### Task item
Both the line with "Contact Us (88, 2324)" and the line with "Location map (437, 1196)" in the records below must appear in the output, along with every line between them, exactly and with nothing added.

[Saved entries]

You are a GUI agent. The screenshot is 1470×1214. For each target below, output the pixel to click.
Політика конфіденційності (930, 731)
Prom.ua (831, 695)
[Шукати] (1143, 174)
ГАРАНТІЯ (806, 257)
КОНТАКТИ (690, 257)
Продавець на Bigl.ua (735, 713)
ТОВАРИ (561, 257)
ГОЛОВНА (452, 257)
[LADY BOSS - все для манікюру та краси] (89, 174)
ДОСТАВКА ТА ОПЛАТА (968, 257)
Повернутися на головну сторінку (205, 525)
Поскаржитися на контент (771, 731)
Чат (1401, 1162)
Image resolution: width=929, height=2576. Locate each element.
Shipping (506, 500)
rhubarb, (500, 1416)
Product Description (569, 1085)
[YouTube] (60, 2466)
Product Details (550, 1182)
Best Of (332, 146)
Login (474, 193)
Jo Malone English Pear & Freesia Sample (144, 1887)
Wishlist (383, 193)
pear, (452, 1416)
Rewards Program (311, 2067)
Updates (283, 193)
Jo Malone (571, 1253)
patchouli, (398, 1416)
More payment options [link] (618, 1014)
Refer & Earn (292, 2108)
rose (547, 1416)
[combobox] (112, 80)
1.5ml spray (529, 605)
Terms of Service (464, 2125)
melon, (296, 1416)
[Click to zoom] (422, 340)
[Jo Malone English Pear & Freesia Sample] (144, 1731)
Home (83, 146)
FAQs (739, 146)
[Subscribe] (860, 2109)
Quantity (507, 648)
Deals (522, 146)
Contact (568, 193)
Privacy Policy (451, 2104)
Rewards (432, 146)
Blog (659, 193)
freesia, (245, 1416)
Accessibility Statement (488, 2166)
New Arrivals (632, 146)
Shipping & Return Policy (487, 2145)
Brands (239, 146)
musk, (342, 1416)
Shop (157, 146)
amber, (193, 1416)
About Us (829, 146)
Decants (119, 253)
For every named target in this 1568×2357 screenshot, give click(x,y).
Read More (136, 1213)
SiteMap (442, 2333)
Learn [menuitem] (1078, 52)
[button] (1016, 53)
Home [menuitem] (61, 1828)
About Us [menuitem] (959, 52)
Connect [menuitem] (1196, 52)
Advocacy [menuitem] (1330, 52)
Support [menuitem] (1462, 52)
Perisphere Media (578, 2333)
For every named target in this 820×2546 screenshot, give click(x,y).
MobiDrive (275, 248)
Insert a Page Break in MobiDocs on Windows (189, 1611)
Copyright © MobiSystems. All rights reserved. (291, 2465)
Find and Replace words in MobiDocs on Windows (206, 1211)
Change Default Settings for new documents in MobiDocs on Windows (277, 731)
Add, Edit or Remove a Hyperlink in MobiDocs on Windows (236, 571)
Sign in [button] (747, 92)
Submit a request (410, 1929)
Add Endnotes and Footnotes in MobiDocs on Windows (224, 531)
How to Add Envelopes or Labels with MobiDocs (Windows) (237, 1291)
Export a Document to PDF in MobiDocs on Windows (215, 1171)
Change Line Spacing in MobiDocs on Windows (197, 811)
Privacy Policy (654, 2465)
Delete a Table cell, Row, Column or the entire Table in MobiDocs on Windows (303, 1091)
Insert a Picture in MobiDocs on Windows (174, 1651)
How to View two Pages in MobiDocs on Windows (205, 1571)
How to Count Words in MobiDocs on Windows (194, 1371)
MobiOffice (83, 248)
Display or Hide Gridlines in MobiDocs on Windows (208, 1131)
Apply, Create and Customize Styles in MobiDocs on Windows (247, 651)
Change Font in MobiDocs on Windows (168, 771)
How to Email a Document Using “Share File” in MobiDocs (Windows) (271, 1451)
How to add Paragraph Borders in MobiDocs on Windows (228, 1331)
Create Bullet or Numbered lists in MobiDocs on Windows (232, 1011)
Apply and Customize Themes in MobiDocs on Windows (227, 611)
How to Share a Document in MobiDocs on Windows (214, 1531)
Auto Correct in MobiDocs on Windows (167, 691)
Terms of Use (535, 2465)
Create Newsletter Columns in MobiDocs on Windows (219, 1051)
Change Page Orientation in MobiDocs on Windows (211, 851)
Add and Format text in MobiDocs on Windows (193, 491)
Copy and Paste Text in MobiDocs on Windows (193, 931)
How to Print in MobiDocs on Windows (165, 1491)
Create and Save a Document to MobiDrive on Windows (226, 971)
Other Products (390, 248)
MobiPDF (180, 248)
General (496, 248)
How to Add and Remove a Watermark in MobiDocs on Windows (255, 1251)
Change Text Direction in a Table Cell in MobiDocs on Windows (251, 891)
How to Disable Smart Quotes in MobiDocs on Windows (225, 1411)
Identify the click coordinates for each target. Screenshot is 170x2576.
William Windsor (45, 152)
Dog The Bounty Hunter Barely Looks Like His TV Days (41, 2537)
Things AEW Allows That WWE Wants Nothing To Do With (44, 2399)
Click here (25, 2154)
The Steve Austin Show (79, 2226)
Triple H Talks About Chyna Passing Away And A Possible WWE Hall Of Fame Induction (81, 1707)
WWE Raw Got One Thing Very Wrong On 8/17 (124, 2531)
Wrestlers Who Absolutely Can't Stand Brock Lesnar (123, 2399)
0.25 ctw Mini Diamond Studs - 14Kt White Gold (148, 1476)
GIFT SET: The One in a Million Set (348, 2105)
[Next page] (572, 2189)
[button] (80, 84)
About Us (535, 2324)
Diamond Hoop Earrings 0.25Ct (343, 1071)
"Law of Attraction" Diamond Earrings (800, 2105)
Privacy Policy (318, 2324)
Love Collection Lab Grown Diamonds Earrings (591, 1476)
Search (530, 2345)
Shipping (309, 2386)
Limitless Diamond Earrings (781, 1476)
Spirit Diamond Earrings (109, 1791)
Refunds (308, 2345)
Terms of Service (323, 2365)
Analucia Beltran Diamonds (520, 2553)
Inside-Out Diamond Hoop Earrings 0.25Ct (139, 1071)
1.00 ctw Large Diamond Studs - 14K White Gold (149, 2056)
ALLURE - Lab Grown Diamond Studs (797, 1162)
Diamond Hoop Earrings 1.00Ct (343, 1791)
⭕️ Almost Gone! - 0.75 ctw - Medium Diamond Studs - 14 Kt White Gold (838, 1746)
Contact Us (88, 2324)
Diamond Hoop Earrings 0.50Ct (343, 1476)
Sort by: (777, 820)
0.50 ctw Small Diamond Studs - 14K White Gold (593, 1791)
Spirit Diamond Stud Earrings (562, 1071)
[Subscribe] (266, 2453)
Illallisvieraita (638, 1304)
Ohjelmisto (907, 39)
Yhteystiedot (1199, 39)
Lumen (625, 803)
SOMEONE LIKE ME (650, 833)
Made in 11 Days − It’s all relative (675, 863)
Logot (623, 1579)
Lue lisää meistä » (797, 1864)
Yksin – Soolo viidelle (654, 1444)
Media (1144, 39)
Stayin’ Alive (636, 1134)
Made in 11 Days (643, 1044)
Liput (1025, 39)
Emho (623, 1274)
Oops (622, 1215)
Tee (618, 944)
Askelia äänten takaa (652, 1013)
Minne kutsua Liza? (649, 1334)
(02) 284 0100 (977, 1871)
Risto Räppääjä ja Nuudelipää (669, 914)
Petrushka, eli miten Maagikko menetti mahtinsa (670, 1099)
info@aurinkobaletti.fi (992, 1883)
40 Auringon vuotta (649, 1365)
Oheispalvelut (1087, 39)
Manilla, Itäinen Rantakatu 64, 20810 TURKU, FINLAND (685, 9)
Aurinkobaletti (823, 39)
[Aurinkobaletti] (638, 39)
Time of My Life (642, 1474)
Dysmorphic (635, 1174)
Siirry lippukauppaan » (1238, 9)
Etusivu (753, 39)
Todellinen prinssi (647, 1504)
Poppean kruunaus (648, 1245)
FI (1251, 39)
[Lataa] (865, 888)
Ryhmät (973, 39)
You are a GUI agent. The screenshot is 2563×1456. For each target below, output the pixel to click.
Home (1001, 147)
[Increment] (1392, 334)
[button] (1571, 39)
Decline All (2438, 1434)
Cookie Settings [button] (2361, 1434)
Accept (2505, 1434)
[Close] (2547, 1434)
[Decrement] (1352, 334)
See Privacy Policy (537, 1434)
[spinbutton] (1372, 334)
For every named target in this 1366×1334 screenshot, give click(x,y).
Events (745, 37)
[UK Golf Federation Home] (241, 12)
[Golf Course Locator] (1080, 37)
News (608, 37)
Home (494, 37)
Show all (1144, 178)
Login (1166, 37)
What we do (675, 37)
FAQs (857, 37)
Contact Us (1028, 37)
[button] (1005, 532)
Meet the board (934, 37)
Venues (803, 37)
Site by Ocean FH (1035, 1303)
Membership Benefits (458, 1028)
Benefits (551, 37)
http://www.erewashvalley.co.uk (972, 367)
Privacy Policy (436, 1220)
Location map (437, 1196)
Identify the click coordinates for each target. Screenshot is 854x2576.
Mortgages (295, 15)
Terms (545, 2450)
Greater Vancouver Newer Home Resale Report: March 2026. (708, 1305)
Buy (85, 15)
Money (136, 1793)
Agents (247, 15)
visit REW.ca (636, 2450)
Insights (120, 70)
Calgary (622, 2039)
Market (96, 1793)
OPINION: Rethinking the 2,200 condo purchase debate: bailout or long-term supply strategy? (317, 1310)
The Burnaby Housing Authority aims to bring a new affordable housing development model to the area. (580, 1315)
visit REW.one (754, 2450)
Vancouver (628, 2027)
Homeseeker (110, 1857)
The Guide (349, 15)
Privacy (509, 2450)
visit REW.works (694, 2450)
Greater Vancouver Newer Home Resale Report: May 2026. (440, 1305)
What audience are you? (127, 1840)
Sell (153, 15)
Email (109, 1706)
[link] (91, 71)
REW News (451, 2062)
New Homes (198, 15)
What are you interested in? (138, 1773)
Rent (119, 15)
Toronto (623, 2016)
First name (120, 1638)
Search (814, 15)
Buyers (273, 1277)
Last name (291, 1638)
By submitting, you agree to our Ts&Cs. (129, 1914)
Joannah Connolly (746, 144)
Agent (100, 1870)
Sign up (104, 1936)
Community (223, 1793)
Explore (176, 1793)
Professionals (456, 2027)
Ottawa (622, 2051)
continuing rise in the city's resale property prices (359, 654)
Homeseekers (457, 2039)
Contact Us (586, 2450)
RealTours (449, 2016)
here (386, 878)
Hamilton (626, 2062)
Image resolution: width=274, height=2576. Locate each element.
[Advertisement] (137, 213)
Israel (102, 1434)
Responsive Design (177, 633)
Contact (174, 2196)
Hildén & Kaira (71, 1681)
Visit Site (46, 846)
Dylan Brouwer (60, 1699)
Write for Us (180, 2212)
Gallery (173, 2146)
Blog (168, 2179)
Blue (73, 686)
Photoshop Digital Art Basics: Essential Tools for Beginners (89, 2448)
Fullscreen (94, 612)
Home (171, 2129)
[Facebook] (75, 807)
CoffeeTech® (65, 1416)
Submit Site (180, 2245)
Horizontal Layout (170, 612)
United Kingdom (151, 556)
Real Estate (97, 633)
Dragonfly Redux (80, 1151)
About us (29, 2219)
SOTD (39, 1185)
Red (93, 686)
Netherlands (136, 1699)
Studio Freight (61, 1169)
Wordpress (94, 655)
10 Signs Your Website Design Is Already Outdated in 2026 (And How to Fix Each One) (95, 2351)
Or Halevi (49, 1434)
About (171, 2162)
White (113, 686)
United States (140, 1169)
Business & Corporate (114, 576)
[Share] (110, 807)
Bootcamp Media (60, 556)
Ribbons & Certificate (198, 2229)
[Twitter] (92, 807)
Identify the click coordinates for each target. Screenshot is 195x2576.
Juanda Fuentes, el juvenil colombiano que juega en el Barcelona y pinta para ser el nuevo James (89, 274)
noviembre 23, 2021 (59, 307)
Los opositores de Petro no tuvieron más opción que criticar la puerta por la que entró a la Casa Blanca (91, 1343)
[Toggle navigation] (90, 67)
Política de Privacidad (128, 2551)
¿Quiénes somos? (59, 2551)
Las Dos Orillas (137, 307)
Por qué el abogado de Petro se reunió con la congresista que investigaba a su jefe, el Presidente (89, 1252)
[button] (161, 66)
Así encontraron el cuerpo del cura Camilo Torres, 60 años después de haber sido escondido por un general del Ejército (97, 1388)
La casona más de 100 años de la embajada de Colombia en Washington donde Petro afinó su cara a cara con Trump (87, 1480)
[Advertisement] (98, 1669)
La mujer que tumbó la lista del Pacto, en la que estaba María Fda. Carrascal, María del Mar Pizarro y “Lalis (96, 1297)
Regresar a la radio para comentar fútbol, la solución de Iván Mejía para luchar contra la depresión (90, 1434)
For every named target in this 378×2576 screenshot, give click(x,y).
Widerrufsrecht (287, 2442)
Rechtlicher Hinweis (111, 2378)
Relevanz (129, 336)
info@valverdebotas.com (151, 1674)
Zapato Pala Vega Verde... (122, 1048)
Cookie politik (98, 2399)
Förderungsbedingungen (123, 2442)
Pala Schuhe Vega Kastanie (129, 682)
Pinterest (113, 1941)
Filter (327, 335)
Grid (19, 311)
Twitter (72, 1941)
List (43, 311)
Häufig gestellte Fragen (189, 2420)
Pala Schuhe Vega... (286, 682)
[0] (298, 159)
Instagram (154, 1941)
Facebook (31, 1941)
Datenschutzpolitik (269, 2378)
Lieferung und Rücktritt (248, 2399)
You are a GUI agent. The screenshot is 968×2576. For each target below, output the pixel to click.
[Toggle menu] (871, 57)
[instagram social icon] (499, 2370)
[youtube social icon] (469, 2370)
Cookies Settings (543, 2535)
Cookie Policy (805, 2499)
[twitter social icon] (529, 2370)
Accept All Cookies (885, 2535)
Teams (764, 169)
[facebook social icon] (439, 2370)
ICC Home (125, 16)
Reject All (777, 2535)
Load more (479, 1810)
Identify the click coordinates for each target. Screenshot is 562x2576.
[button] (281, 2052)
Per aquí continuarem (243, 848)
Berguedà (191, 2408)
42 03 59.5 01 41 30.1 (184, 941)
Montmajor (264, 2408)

### Worked solution
Contact Us (88, 2324)
Diamond Hoop Earrings 0.50Ct (343, 1476)
Sort by: (777, 820)
0.50 ctw Small Diamond Studs - 14K White Gold (593, 1791)
Spirit Diamond Stud Earrings (562, 1071)
[Subscribe] (266, 2453)
Illallisvieraita (638, 1304)
Ohjelmisto (907, 39)
Yhteystiedot (1199, 39)
Lumen (625, 803)
SOMEONE LIKE ME (650, 833)
Made in 11 Days − It’s all relative (675, 863)
Logot (623, 1579)
Lue lisää meistä » (797, 1864)
Yksin – Soolo viidelle (654, 1444)
Media (1144, 39)
Stayin’ Alive (636, 1134)
Made in 11 Days (643, 1044)
Liput (1025, 39)
Emho (623, 1274)
Oops (622, 1215)
Tee (618, 944)
Askelia äänten takaa (652, 1013)
Minne kutsua Liza? (649, 1334)
(02) 284 0100 (977, 1871)
Risto Räppääjä ja Nuudelipää (669, 914)
Petrushka, eli miten Maagikko menetti mahtinsa (670, 1099)
info@aurinkobaletti.fi (992, 1883)
40 Auringon vuotta (649, 1365)
Oheispalvelut (1087, 39)
Manilla, Itäinen Rantakatu 64, 20810 TURKU, FINLAND (685, 9)
Aurinkobaletti (823, 39)
[Aurinkobaletti] (638, 39)
Time of My Life (642, 1474)
Dysmorphic (635, 1174)
Siirry lippukauppaan » (1238, 9)
Etusivu (753, 39)
Todellinen prinssi (647, 1504)
Poppean kruunaus (648, 1245)
FI (1251, 39)
[Lataa] (865, 888)
Ryhmät (973, 39)
You are a GUI agent. The screenshot is 2563×1456. For each target below, output the pixel to click.
Home (1001, 147)
[Increment] (1392, 334)
[button] (1571, 39)
Decline All (2438, 1434)
Cookie Settings [button] (2361, 1434)
Accept (2505, 1434)
[Close] (2547, 1434)
[Decrement] (1352, 334)
See Privacy Policy (537, 1434)
[spinbutton] (1372, 334)
For every named target in this 1366×1334 screenshot, give click(x,y).
Events (745, 37)
[UK Golf Federation Home] (241, 12)
[Golf Course Locator] (1080, 37)
News (608, 37)
Home (494, 37)
Show all (1144, 178)
Login (1166, 37)
What we do (675, 37)
FAQs (857, 37)
Contact Us (1028, 37)
[button] (1005, 532)
Meet the board (934, 37)
Venues (803, 37)
Site by Ocean FH (1035, 1303)
Membership Benefits (458, 1028)
Benefits (551, 37)
http://www.erewashvalley.co.uk (972, 367)
Privacy Policy (436, 1220)
Location map (437, 1196)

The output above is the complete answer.